Given all that, one would think an article titled provocatively: "Don't Call Me an Environmentalist" would fly in the face of my core beliefs on the subject. It does not, it is in fact one of the most insightful pieces I've read on the subject in a long time. Its author, Lisa Curtis, a self described young, liberal idealist, who works for a solar energy company, has distanced herself from the old ideals of the environmental movement that lived and died with the notion that the best way to help the earth was by changing legislation that would regulate all the evils that contribute to the degradation of the earth's environment. She also decries the idea that the needs of Planet Earth can somehow be separated from the needs of human beings.

Here's her money quote:

In the 21st century, with 7 billion people to clothe, feed, and shelter, there’s little environment left that we haven’t altered. We’re changing the natural world and we will continue to do so. When the tradeoff is between survival and preserving the pristine, survival will always prevail.

This is a very controversial stance to take among environmentalists, especially those who see people as the problem rather than the solution. The most strident of these "Green" activists believe that the earth would have been better off had the species Homo sapiens never existed.
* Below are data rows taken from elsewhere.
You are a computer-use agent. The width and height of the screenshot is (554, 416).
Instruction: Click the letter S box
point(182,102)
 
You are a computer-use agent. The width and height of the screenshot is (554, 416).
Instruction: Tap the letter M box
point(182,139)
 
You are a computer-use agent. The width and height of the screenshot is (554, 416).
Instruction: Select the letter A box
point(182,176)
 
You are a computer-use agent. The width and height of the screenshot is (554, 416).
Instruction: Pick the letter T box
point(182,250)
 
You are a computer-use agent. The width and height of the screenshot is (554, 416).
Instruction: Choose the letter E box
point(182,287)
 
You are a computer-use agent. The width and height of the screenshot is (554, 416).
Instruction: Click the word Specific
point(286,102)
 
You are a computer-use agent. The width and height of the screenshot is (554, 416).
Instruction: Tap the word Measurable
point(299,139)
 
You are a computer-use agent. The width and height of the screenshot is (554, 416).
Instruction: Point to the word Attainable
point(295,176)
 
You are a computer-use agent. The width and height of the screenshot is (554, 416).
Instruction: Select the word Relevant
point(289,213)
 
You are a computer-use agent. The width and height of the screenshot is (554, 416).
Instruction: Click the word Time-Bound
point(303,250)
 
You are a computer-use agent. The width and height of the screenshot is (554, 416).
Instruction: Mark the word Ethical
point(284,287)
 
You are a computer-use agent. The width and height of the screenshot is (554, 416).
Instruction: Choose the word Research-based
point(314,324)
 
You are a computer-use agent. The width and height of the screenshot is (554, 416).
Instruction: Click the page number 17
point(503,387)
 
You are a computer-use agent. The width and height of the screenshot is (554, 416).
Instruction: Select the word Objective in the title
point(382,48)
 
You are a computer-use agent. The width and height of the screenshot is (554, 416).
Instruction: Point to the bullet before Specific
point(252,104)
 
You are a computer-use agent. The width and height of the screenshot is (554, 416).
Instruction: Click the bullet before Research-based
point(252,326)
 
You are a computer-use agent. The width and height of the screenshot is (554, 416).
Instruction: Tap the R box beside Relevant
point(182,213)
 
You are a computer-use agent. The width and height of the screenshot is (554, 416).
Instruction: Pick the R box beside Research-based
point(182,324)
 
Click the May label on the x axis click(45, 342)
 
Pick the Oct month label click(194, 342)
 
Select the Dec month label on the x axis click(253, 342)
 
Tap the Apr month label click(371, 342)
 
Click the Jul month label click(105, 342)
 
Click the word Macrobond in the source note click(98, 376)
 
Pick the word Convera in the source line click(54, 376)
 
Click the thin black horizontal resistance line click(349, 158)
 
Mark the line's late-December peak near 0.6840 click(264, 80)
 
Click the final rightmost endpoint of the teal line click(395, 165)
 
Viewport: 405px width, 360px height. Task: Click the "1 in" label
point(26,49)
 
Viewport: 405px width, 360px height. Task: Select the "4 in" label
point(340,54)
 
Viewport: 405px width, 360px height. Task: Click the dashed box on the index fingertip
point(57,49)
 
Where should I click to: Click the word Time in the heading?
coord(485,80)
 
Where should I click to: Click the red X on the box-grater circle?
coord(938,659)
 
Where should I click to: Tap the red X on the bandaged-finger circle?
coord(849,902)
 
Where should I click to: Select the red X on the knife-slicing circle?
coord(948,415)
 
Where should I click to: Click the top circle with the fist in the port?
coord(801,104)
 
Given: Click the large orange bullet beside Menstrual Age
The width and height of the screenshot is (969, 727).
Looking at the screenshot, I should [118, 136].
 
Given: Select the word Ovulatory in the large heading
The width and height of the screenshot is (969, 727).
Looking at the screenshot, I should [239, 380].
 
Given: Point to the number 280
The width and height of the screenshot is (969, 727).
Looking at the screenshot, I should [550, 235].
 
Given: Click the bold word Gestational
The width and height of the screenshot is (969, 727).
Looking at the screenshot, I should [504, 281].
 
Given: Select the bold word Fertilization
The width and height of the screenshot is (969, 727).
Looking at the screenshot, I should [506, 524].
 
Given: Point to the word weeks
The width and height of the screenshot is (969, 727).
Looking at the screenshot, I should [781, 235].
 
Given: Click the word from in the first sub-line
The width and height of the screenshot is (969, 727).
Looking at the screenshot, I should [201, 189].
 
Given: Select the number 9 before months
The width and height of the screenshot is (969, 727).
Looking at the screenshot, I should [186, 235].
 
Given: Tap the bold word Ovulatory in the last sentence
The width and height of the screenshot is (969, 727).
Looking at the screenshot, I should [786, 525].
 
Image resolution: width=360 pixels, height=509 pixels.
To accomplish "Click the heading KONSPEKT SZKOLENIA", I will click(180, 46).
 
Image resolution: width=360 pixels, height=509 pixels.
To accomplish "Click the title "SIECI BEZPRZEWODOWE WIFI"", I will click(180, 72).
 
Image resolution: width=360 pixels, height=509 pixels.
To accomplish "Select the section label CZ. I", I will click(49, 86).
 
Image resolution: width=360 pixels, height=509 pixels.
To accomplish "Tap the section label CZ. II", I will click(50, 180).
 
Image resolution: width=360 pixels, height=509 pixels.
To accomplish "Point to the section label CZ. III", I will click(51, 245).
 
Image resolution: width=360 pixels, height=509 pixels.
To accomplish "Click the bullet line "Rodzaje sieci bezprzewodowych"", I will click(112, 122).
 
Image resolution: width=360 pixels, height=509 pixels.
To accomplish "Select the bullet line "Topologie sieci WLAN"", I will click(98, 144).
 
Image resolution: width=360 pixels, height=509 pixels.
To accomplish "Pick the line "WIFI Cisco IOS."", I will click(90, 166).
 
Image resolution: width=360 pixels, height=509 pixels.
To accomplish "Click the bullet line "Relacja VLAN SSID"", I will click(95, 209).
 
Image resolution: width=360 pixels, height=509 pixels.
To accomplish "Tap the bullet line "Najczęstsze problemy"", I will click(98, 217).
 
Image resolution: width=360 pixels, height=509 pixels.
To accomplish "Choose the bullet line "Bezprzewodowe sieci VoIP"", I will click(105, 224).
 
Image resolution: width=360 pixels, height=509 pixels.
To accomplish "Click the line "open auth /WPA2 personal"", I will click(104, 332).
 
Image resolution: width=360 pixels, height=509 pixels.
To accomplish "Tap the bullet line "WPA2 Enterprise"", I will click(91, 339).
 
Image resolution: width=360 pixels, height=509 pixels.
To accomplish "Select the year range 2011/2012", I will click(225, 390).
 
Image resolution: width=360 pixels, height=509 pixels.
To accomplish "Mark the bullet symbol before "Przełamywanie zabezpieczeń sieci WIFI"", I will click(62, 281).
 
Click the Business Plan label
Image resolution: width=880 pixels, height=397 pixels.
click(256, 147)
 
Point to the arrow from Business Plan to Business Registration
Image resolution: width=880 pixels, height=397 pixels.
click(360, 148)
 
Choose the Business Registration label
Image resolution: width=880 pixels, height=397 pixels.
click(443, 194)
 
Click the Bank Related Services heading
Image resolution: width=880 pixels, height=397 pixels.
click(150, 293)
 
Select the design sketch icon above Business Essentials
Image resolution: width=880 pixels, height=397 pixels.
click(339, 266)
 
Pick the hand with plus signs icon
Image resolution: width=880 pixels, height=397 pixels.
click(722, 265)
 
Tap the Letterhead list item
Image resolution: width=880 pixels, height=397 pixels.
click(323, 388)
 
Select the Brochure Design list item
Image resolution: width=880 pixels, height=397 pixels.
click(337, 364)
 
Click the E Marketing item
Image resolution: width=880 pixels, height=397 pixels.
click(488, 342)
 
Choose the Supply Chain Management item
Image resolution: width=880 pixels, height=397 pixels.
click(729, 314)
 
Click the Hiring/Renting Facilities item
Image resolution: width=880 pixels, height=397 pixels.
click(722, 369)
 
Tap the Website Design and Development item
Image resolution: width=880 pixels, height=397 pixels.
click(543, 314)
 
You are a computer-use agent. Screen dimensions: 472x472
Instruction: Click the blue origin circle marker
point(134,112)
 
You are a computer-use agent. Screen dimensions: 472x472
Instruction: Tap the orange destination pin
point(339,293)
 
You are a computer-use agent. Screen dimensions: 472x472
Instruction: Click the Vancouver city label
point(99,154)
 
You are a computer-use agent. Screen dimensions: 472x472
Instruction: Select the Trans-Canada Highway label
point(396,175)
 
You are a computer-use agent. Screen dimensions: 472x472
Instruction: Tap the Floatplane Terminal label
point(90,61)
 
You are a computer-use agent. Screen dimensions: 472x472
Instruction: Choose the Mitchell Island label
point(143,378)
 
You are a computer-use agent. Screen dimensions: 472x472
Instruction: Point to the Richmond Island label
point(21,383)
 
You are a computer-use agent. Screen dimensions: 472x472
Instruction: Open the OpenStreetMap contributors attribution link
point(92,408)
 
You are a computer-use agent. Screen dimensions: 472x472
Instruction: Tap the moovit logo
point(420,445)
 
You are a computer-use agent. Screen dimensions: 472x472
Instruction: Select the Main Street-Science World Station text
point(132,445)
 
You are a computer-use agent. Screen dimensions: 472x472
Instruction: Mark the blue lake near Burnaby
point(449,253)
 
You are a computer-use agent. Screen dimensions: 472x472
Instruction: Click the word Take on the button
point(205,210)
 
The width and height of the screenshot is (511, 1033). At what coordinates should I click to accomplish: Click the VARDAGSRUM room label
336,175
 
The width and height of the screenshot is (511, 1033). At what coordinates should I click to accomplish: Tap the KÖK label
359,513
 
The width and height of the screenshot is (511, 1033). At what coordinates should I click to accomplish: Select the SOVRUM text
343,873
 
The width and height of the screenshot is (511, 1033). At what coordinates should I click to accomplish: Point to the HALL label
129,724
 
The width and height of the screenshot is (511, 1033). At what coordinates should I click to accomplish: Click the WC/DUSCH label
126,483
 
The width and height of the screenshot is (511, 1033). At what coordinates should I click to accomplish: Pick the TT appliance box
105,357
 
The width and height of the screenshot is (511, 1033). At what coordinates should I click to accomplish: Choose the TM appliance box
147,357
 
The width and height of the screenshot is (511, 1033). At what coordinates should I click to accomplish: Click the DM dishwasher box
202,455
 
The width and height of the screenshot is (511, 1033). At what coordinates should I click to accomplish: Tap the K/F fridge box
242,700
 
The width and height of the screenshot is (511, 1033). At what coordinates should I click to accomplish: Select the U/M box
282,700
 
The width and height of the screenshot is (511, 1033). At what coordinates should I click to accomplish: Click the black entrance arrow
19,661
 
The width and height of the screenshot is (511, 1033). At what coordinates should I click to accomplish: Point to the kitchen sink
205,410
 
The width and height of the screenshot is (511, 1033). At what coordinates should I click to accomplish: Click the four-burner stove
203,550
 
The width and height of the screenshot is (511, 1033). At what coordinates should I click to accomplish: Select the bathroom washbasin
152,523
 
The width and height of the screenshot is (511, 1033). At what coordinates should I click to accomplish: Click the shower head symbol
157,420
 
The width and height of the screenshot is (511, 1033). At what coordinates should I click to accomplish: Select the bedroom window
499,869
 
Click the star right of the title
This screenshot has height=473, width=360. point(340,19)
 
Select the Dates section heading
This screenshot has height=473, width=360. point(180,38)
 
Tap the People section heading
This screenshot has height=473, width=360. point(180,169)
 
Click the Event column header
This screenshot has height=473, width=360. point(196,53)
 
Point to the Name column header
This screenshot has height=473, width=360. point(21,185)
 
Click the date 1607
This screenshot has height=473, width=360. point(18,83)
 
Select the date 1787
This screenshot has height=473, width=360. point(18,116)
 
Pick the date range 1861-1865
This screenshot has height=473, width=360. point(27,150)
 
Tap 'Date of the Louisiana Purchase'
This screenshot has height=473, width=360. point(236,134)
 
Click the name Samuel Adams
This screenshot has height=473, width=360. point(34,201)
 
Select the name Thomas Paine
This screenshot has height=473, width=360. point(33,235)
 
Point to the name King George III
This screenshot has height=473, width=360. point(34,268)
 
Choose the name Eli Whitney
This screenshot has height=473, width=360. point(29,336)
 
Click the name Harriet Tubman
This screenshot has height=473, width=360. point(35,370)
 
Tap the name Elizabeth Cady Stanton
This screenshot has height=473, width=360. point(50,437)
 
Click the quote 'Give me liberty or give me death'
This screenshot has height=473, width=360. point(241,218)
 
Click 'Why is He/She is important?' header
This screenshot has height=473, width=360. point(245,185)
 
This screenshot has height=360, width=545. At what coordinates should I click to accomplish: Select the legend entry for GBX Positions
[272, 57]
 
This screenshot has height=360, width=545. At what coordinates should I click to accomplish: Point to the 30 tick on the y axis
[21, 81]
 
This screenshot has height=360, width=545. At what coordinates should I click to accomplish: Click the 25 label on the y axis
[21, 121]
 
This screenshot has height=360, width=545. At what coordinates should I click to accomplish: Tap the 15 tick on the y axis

Perhaps they're right, but "better off" in this case is a value judgment, sprinkled with a little fairy dust, making the struggles of maintaining a pristine environment (that is, untouched by human hands), have little more substance than a Disney movie.

Subtracting human beings from the equation of nature is preposterous, we are just as much a part of nature as the Whooping Crane or the Southern Corroboree Frog, regardless of the fact that our impact, not to mention our numbers, are much different.

Curtis says, in not so many words, that it's easy and convenient for those of us who live in a cocoon of relative prosperity, to demand laws mandating change on environmental policy, when those changes have little adverse effect on our own livelihoods. She once worked for the Peace Corps in Niger, one of the poorest countries in the world, and witnessed first hand the daily struggle for survival among the people. She found that practical solutions to everyday problems could be found even in such desperate conditions that would benefit both the environment and the people. In her words:

The women in my village loved getting more efficient cook stoves, not because they saved trees but because they saved hours spent collecting wood.

Curtis argues that the new environmentalism should put the practical and economic benefits of Green technologies into the forefront, and I agree.

You can see from the comment section of her blog post which was later published by Grist, that Curtis set off a firestorm of criticism, most of it directed at her lack of understanding the true motives and directions of the environmental movement of the sixties and seventies. They say she doesn't realize that sustainability was as much a part of that movement as the rhetorical flourishes. Fair enough, anybody remember the Whole Earth Catalog? The environmental movement set into motion the world wide concern for Planet Earth, and its health and its future. It deserves nothing but the highest praise. But we can't keep living in the slogans and the rhetoric of the past if our concern is to make our planet healthier place to live.

Given the current ideological standoff both in government and in the body politic, no one on the pro-environment side is going to get very far with the augment that we need to take care of the environment simply for its own sake, even if it is the right thing to do. This is especially true in difficult economic times. It's like a religious person trying to convince nonbeliever by quoting the Bible; that is to say, speaking a language that the other side either doesn't understand or accept. In that respect the Greenies may as well be speaking ancient Hittite.  

Lisa Curtis is right, if we truly care about our planet, we need to get everyone on board.